:: RAW DATA
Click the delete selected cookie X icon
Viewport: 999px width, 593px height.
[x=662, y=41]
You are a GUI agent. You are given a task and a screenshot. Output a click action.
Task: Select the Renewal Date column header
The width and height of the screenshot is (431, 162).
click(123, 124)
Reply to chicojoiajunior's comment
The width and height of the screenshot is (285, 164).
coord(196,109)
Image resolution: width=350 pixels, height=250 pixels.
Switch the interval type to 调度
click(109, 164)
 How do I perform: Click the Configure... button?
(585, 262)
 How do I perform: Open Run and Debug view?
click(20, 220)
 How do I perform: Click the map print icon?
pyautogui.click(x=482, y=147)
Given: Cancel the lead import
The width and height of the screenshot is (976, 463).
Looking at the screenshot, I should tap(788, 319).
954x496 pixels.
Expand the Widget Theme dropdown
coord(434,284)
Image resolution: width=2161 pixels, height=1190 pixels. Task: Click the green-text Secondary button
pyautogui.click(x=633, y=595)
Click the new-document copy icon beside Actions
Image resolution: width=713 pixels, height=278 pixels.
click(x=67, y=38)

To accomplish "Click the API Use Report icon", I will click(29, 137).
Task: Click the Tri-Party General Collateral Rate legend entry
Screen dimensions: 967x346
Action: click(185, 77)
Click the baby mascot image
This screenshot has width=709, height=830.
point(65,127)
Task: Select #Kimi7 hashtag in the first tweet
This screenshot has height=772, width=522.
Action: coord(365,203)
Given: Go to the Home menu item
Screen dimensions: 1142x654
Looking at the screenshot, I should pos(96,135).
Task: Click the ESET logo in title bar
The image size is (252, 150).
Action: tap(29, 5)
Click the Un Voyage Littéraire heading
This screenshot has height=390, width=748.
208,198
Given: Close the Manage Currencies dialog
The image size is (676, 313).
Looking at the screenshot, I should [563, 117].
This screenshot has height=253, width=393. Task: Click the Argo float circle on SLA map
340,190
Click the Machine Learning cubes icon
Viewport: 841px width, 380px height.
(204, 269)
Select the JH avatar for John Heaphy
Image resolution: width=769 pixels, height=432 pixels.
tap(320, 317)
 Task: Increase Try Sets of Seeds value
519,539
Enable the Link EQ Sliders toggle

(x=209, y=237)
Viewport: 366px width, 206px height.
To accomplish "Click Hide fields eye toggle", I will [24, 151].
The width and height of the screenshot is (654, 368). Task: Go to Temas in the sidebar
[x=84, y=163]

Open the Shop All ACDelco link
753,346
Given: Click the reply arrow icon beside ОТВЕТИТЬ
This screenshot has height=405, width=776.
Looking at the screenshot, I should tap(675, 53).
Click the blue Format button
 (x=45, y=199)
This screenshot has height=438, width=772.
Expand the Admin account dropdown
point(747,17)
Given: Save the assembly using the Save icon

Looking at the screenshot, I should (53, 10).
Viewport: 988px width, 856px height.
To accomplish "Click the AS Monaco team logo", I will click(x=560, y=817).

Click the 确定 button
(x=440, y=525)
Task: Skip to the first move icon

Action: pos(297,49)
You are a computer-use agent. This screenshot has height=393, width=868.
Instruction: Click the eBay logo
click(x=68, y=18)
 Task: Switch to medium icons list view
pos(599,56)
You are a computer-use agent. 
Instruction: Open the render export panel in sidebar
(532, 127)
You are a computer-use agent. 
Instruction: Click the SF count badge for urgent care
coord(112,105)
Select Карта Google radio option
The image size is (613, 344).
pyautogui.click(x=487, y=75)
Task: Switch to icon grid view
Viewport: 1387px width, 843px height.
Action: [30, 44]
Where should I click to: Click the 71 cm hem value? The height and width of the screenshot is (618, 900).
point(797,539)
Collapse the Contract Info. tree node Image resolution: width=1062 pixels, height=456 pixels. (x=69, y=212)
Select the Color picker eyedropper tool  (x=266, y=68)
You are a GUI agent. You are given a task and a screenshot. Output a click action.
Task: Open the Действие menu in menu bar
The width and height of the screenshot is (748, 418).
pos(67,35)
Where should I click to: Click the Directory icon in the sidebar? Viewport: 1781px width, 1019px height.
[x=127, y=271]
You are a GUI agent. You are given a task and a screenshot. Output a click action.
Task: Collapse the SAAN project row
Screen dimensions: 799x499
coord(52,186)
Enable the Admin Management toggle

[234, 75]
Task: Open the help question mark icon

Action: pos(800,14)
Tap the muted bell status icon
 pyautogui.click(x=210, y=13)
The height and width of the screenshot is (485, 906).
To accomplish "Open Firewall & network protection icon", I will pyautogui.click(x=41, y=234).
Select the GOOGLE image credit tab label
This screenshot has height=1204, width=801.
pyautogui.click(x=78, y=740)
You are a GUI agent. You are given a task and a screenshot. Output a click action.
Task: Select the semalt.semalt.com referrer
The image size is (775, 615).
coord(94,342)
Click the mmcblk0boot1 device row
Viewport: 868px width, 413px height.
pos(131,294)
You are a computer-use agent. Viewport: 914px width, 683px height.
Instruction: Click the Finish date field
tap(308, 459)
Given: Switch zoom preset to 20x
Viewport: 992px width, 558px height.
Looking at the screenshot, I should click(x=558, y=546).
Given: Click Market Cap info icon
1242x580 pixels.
::::
[INSTRUCTIONS TO FOLLOW] Line by line, transcribe the data exactly.

[ANSWER SPACE]
Click the delete selected cookie X icon
Viewport: 999px width, 593px height.
[x=662, y=41]
You are a GUI agent. You are given a task and a screenshot. Output a click action.
Task: Select the Renewal Date column header
The width and height of the screenshot is (431, 162).
click(123, 124)
Reply to chicojoiajunior's comment
The width and height of the screenshot is (285, 164).
coord(196,109)
Image resolution: width=350 pixels, height=250 pixels.
Switch the interval type to 调度
click(109, 164)
 How do I perform: Click the Configure... button?
(585, 262)
 How do I perform: Open Run and Debug view?
click(20, 220)
 How do I perform: Click the map print icon?
pyautogui.click(x=482, y=147)
Given: Cancel the lead import
The width and height of the screenshot is (976, 463).
Looking at the screenshot, I should tap(788, 319).
954x496 pixels.
Expand the Widget Theme dropdown
coord(434,284)
Image resolution: width=2161 pixels, height=1190 pixels. Task: Click the green-text Secondary button
pyautogui.click(x=633, y=595)
Click the new-document copy icon beside Actions
Image resolution: width=713 pixels, height=278 pixels.
click(x=67, y=38)

To accomplish "Click the API Use Report icon", I will click(29, 137).
Task: Click the Tri-Party General Collateral Rate legend entry
Screen dimensions: 967x346
Action: click(185, 77)
Click the baby mascot image
This screenshot has width=709, height=830.
point(65,127)
Task: Select #Kimi7 hashtag in the first tweet
This screenshot has height=772, width=522.
Action: coord(365,203)
Given: Go to the Home menu item
Screen dimensions: 1142x654
Looking at the screenshot, I should pos(96,135).
Task: Click the ESET logo in title bar
The image size is (252, 150).
Action: tap(29, 5)
Click the Un Voyage Littéraire heading
This screenshot has height=390, width=748.
208,198
Given: Close the Manage Currencies dialog
The image size is (676, 313).
Looking at the screenshot, I should [563, 117].
This screenshot has height=253, width=393. Task: Click the Argo float circle on SLA map
340,190
Click the Machine Learning cubes icon
Viewport: 841px width, 380px height.
(204, 269)
Select the JH avatar for John Heaphy
Image resolution: width=769 pixels, height=432 pixels.
tap(320, 317)
 Task: Increase Try Sets of Seeds value
519,539
Enable the Link EQ Sliders toggle

(x=209, y=237)
Viewport: 366px width, 206px height.
To accomplish "Click Hide fields eye toggle", I will [24, 151].
The width and height of the screenshot is (654, 368). Task: Go to Temas in the sidebar
[x=84, y=163]

Open the Shop All ACDelco link
753,346
Given: Click the reply arrow icon beside ОТВЕТИТЬ
This screenshot has height=405, width=776.
Looking at the screenshot, I should tap(675, 53).
Click the blue Format button
 (x=45, y=199)
This screenshot has height=438, width=772.
Expand the Admin account dropdown
point(747,17)
Given: Save the assembly using the Save icon

Looking at the screenshot, I should (53, 10).
Viewport: 988px width, 856px height.
To accomplish "Click the AS Monaco team logo", I will click(x=560, y=817).

Click the 确定 button
(x=440, y=525)
Task: Skip to the first move icon

Action: pos(297,49)
You are a computer-use agent. This screenshot has height=393, width=868.
Instruction: Click the eBay logo
click(x=68, y=18)
 Task: Switch to medium icons list view
pos(599,56)
You are a computer-use agent. 
Instruction: Open the render export panel in sidebar
(532, 127)
You are a computer-use agent. 
Instruction: Click the SF count badge for urgent care
coord(112,105)
Select Карта Google radio option
The image size is (613, 344).
pyautogui.click(x=487, y=75)
Task: Switch to icon grid view
Viewport: 1387px width, 843px height.
Action: [30, 44]
Where should I click to: Click the 71 cm hem value? The height and width of the screenshot is (618, 900).
point(797,539)
Collapse the Contract Info. tree node Image resolution: width=1062 pixels, height=456 pixels. (x=69, y=212)
Select the Color picker eyedropper tool  (x=266, y=68)
You are a GUI agent. You are given a task and a screenshot. Output a click action.
Task: Open the Действие menu in menu bar
The width and height of the screenshot is (748, 418).
pos(67,35)
Where should I click to: Click the Directory icon in the sidebar? Viewport: 1781px width, 1019px height.
[x=127, y=271]
You are a GUI agent. You are given a task and a screenshot. Output a click action.
Task: Collapse the SAAN project row
Screen dimensions: 799x499
coord(52,186)
Enable the Admin Management toggle

[234, 75]
Task: Open the help question mark icon

Action: pos(800,14)
Tap the muted bell status icon
 pyautogui.click(x=210, y=13)
The height and width of the screenshot is (485, 906).
To accomplish "Open Firewall & network protection icon", I will pyautogui.click(x=41, y=234).
Select the GOOGLE image credit tab label
This screenshot has height=1204, width=801.
pyautogui.click(x=78, y=740)
You are a GUI agent. You are given a task and a screenshot. Output a click action.
Task: Select the semalt.semalt.com referrer
The image size is (775, 615).
coord(94,342)
Click the mmcblk0boot1 device row
Viewport: 868px width, 413px height.
pos(131,294)
You are a computer-use agent. Viewport: 914px width, 683px height.
Instruction: Click the Finish date field
tap(308, 459)
Given: Switch zoom preset to 20x
Viewport: 992px width, 558px height.
Looking at the screenshot, I should click(x=558, y=546).
Given: Click Market Cap info icon
1242x580 pixels.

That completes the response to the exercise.